Los científicos investigaron el efecto Mpemba cuántico: en sistemas cuánticos cerrados complejos, un estado más alejado del equilibrio a veces llega a él más rápido. Resultó que la velocidad de relajación depende de cómo se distribuye el estado inicial entre grupos con una determinada simetría. Esto permite controlar el proceso. Se propone un experimento simple en un simulador cuántico, que no requiere ajustes finos. Así, el control de la simetría se convierte en una forma práctica de controlar la dinámica fuera del equilibrio.
Imagine a un cantante intentando fundir su voz con un coro. Si los coristas cantan al unísono, la voz del solista destaca durante mucho tiempo; pero si el coro se dispersa en un amplio rango — desde graves profundos hasta sopranos vibrantes — el solista se disuelve casi al instante. En la física cuántica, el papel de ese coro lo desempeña un baño térmico — un entorno masivo. Este absorbe información sobre el estado del sistema observado y amenaza la frágil información cuántica. Una nueva investigación muestra que, para acelerar el olvido cuántico, no se necesita calentar el sistema, sino controlar la carga del baño — su relieve de simetría.
Se considera una cadena aislada de quince espines. Tres espines forman un sistema abierto, doce actúan como termostato. El espín total a lo largo del eje z es el análogo de la carga eléctrica y se conserva. El foco principal es el estado inicial del baño. Variando su dispersión de carga — la distribución de sectores ocupados con diferente espín total — los investigadores controlan la anchura del espectro energético disponible para la interacción. Cuanto más ancho es el espectro, más densamente se agrupan los niveles de energía y más rápidamente crece la entropía — en exacta concordancia con la icónica fórmula de Boltzmann S = k ln W. La densa empalizada de estados sirve como lubricante para la dinámica, facilitando la decoherencia.
La medida de la desviación del equilibrio es la asimetría de entrelazamiento, una elegante herramienta de medición que se remonta a los trabajos de von Neumann. Esta capta cuánto viola la matriz de densidad del subsistema la simetría de carga. Las simulaciones numéricas mostraron: con una pequeña dispersión de carga en el baño, la relajación se acelera un treinta por ciento; con una grande, se ralentiza. Así nace un "reóstato del tiempo": con una simple elección de la simetría de carga inicial fijamos el ritmo de borrado de la memoria cuántica. Más aún, cambiando simultáneamente las superposiciones iniciales del sistema y del baño, se puede encender y apagar el propio efecto Mpemba cuántico. Esto ya no es mera observación, sino verdadera ingeniería de la irreversibilidad.

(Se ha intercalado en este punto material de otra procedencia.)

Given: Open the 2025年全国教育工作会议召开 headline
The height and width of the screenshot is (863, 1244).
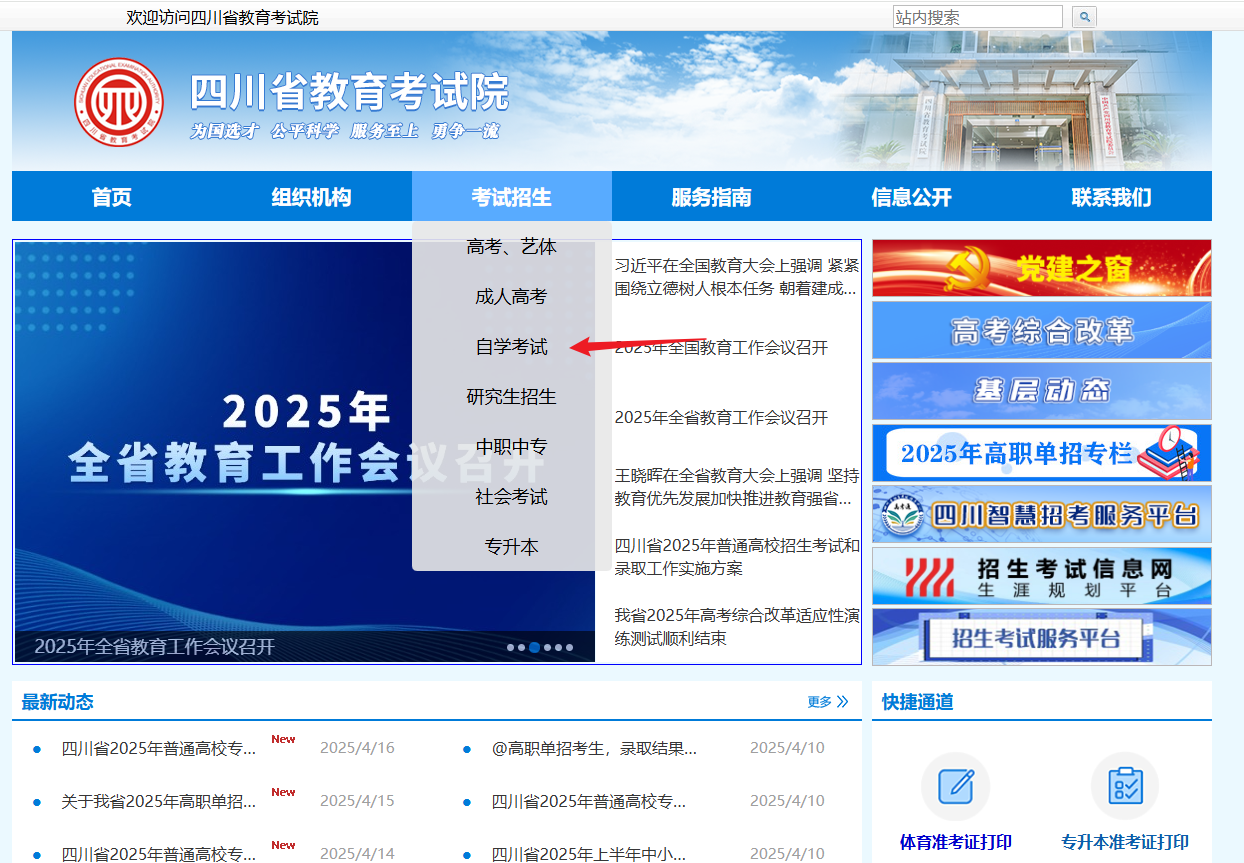Looking at the screenshot, I should click(x=721, y=348).
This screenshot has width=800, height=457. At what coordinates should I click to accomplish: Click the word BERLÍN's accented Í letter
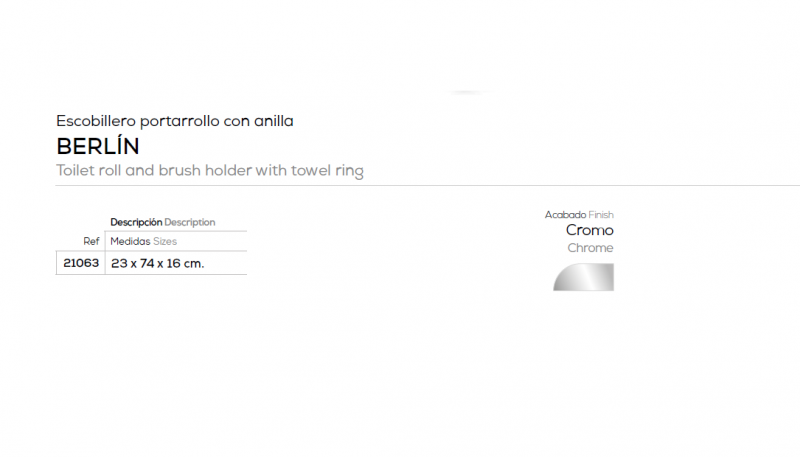(x=118, y=145)
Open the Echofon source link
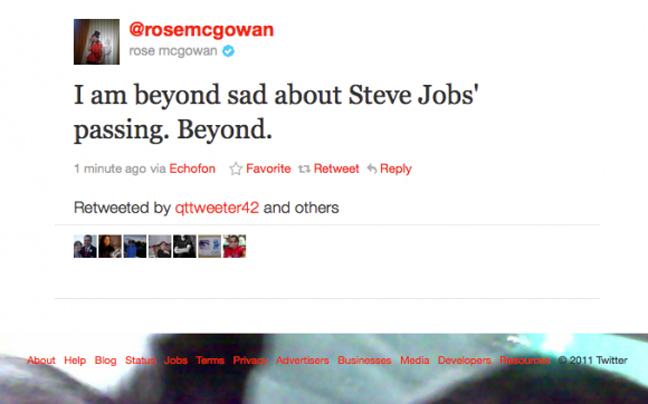Viewport: 648px width, 404px height. coord(192,169)

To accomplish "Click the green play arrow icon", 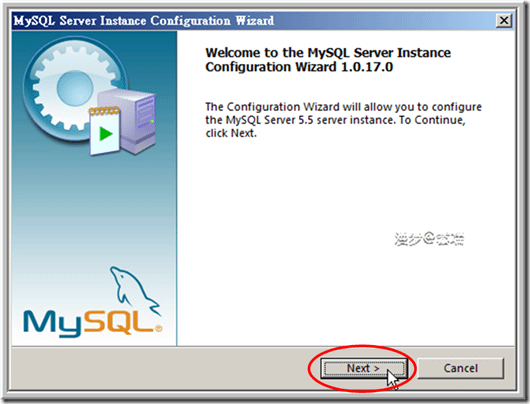I will 106,134.
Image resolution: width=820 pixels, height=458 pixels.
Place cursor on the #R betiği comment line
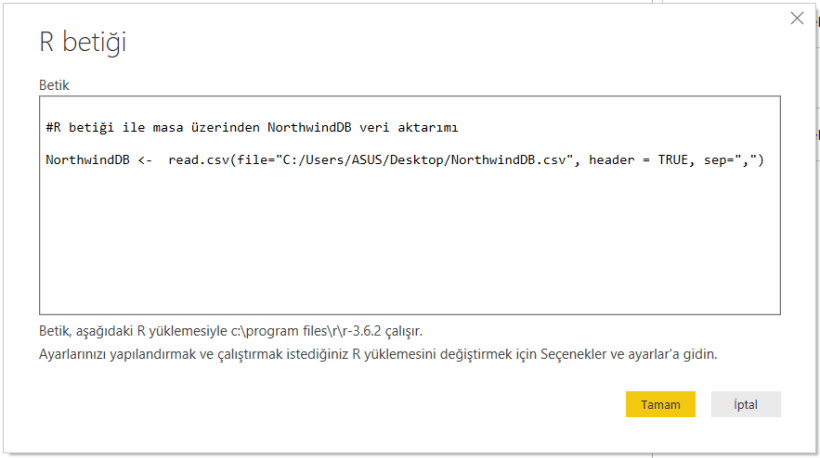tap(150, 128)
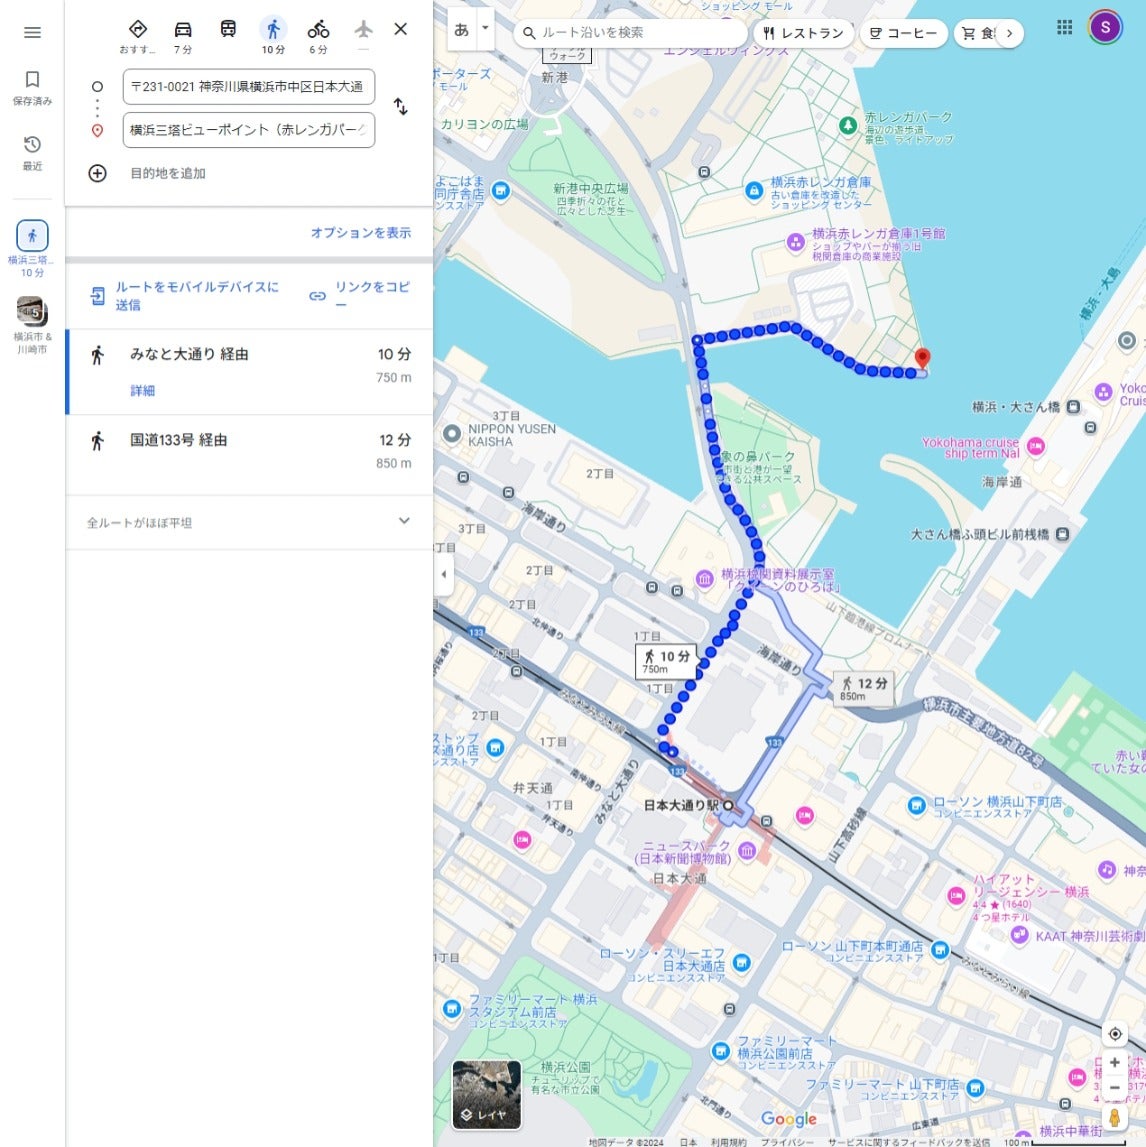Open 詳細 for みなと大通り route
The image size is (1146, 1147).
click(x=142, y=391)
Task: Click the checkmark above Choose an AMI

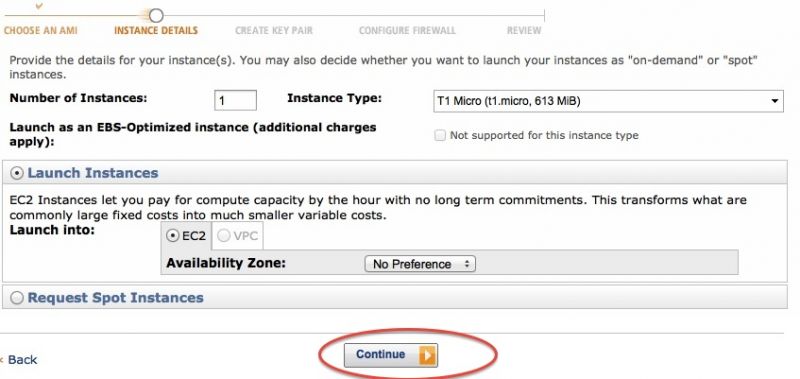Action: [x=39, y=7]
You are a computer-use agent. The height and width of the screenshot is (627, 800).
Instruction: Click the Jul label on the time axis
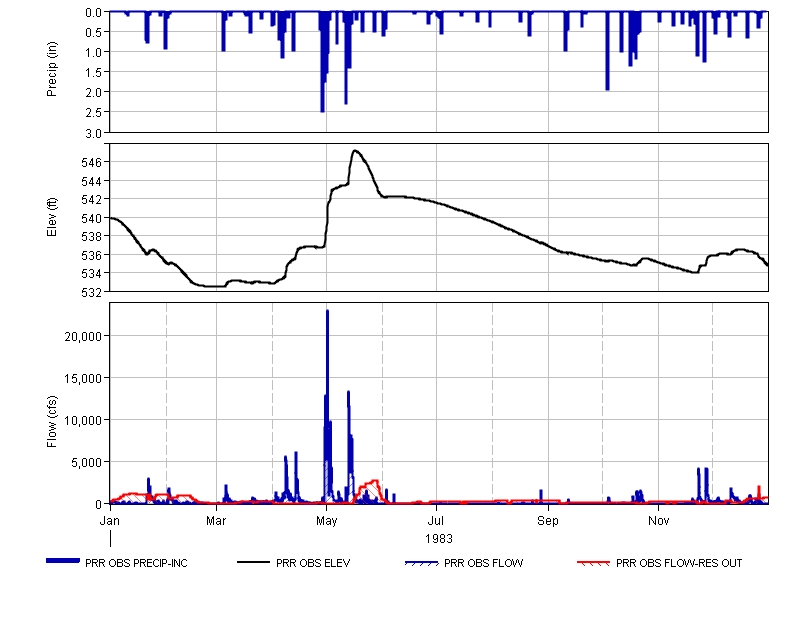(437, 521)
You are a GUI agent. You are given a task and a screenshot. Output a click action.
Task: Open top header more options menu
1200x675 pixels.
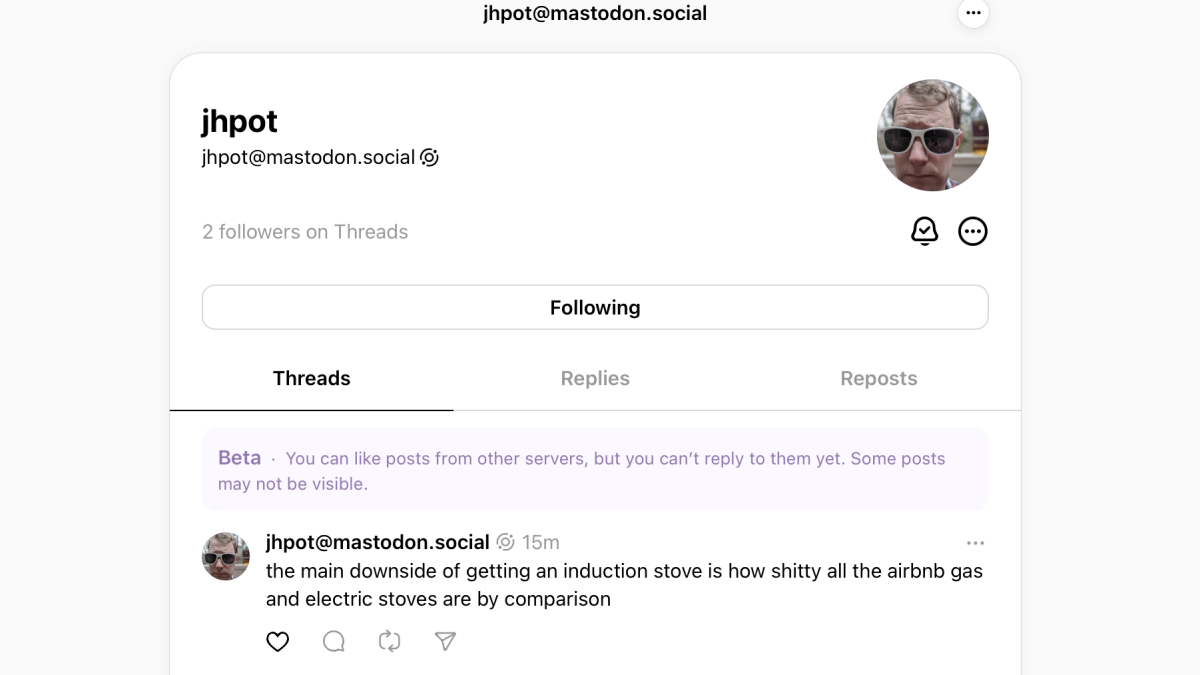click(973, 13)
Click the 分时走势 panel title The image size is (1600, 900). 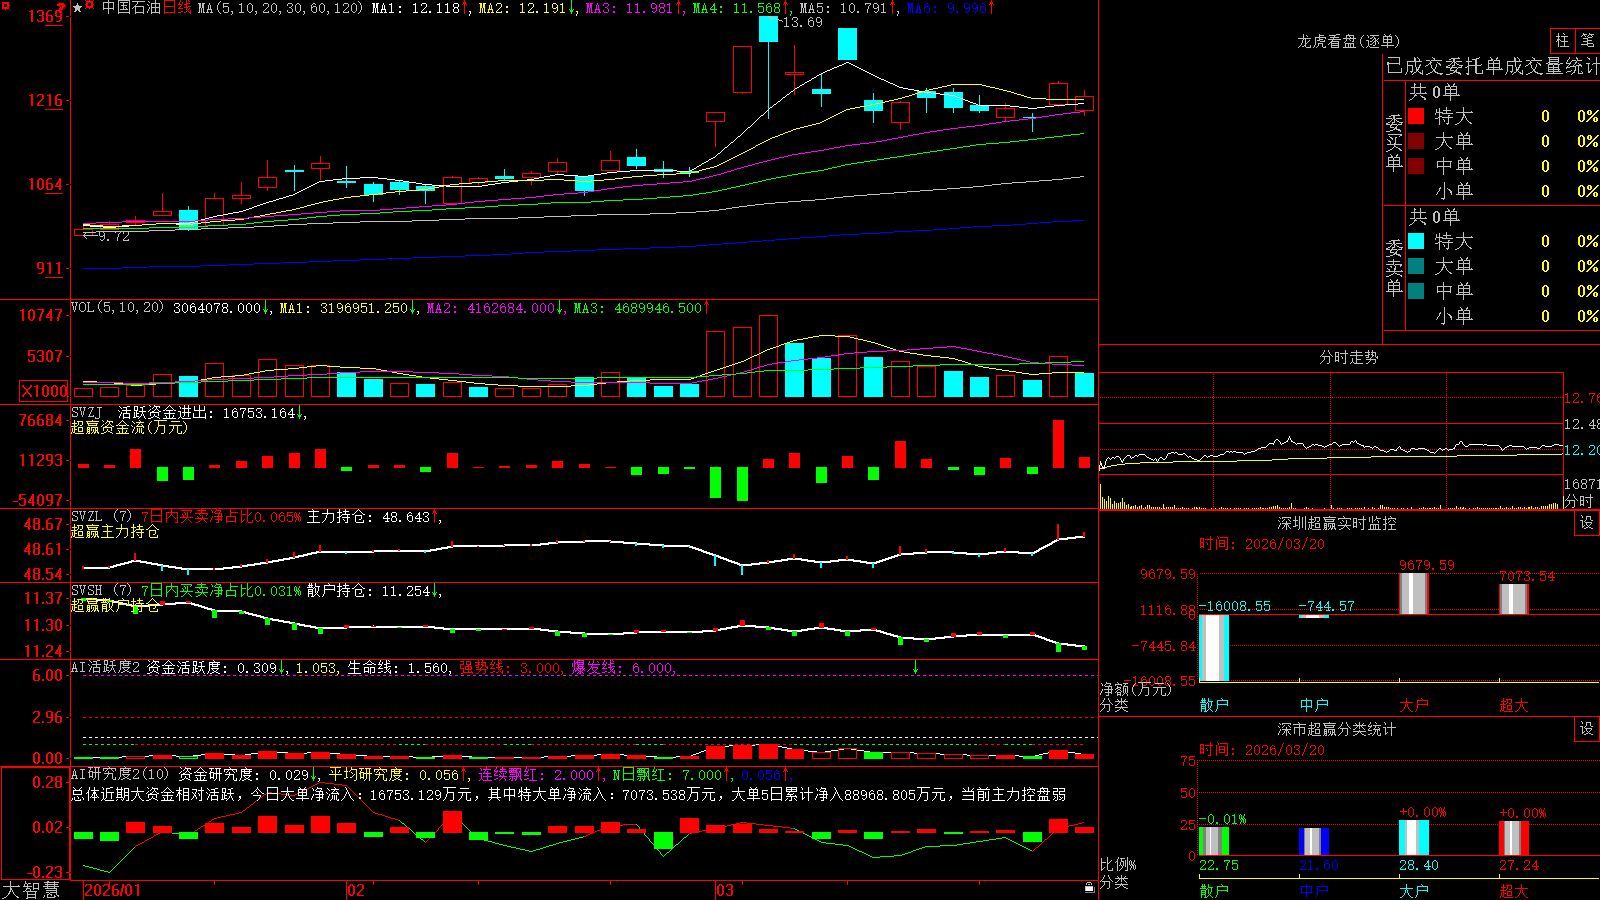(x=1348, y=357)
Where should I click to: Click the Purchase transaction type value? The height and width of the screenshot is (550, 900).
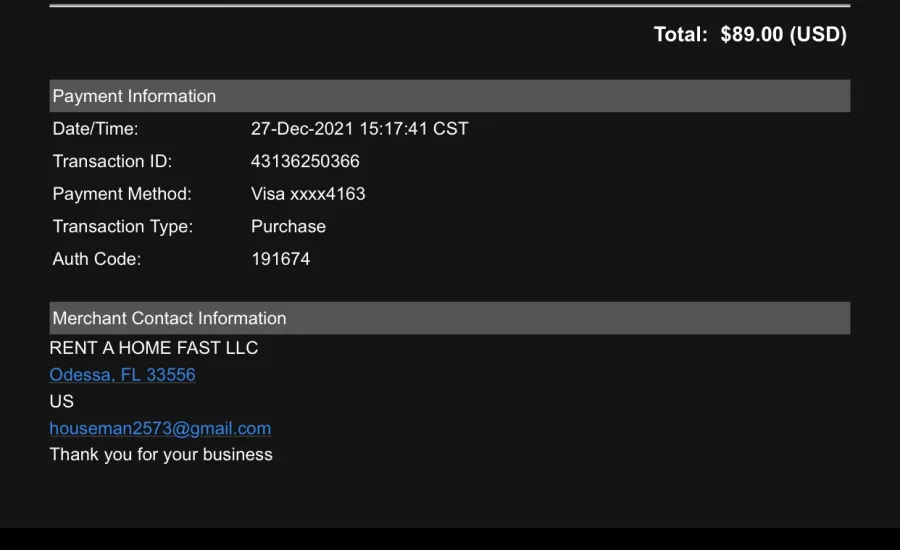tap(288, 226)
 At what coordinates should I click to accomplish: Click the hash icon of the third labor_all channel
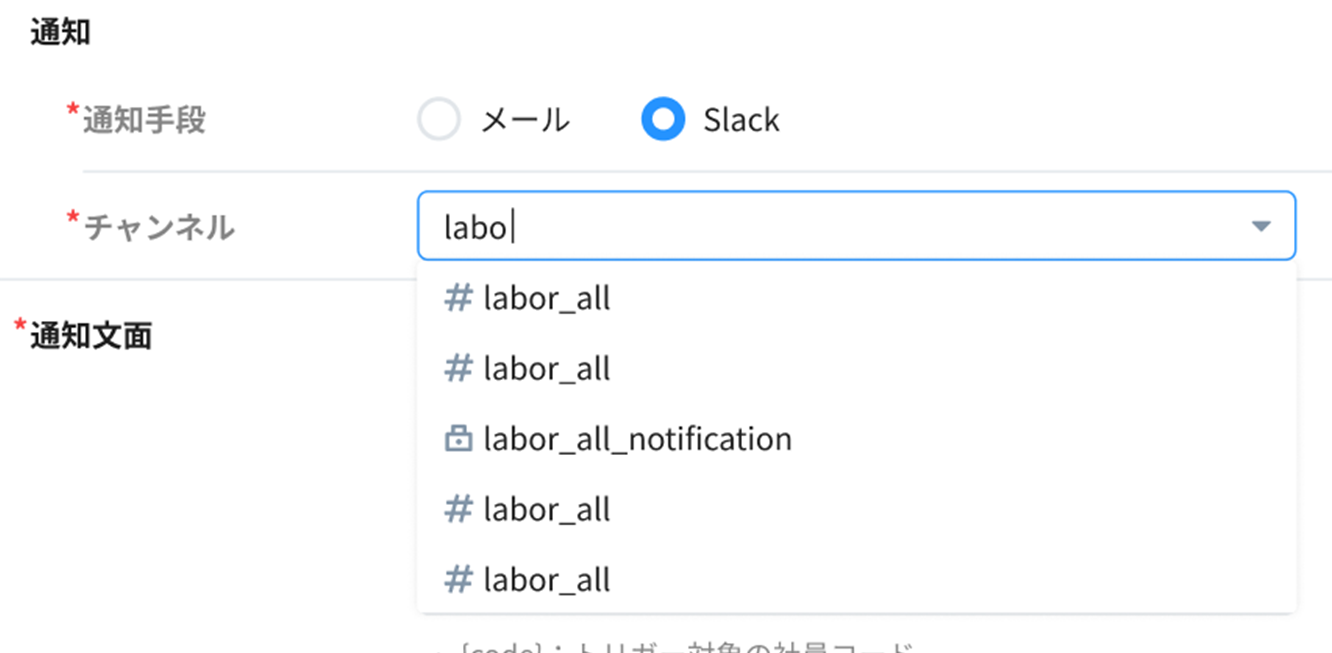point(458,510)
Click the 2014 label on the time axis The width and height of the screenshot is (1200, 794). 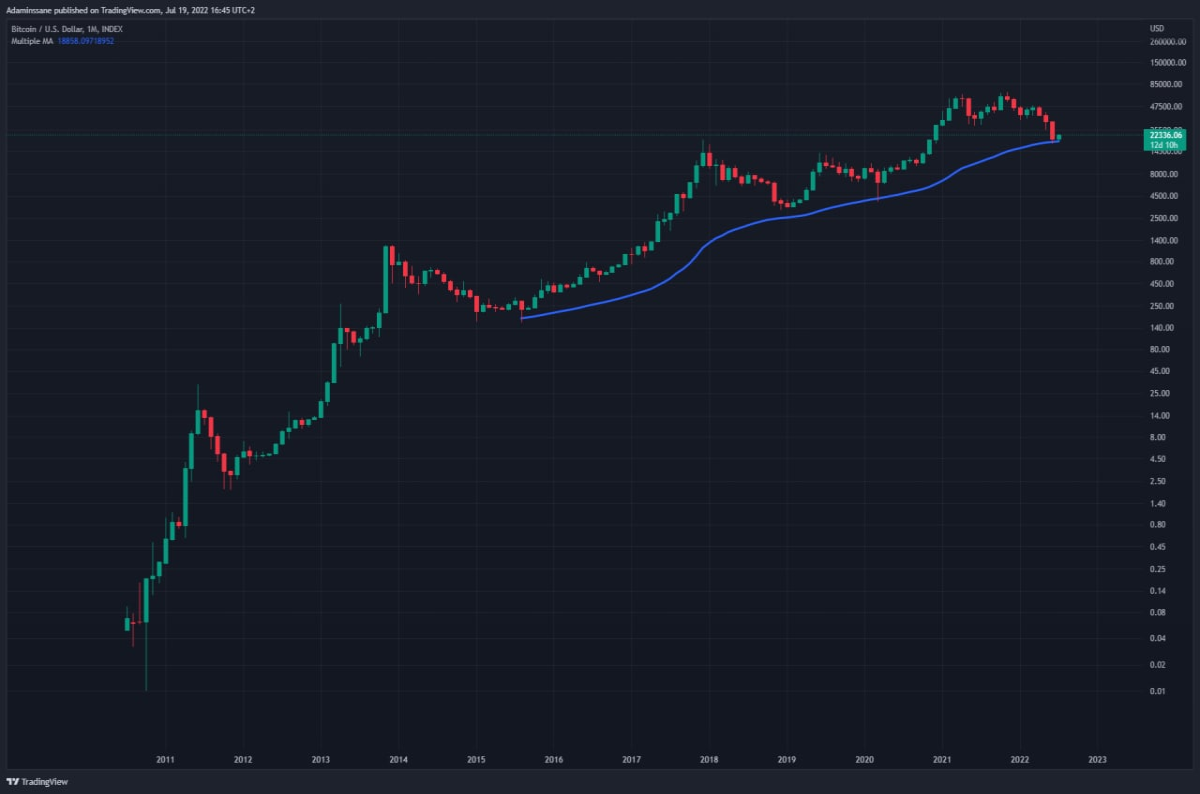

El hallazgo vincula la estructura microscópica de las simetrías con la flecha macroscópica del tiempo. En perspectiva, procesadores cuánticos donde el tiempo de vida de los cúbits se ajusta no mediante blindaje pasivo, sino con una sinfonía activa de perfiles de carga del termostato. Para la informática cuántica esto implica la posibilidad de programar el ritmo de pérdida de datos. El siguiente paso es considerar simetrías adicionales, lo que quizás conduzca a una detención completa de la termalización en ciertos subespacios, similar a la localización de muchos cuerpos. La termodinámica cuántica obtiene una herramienta para controlar flujos de calor e información, y con ella, la oportunidad de repensar la muerte térmica no como un destino inexorable, sino como una partitura que se puede dirigir.
🎯 El clásico efecto Mpemba fue notado ya por Aristóteles, y redescubierto por el escolar tanzano Erasto Mpemba en 1963 mientras preparaba helado.
🎬 La capacidad de dirigir el ritmo de termalización encuentra eco en el concepto de "ralentización de la entropía" de la novela "Ciudad Permutación" de Greg Egan.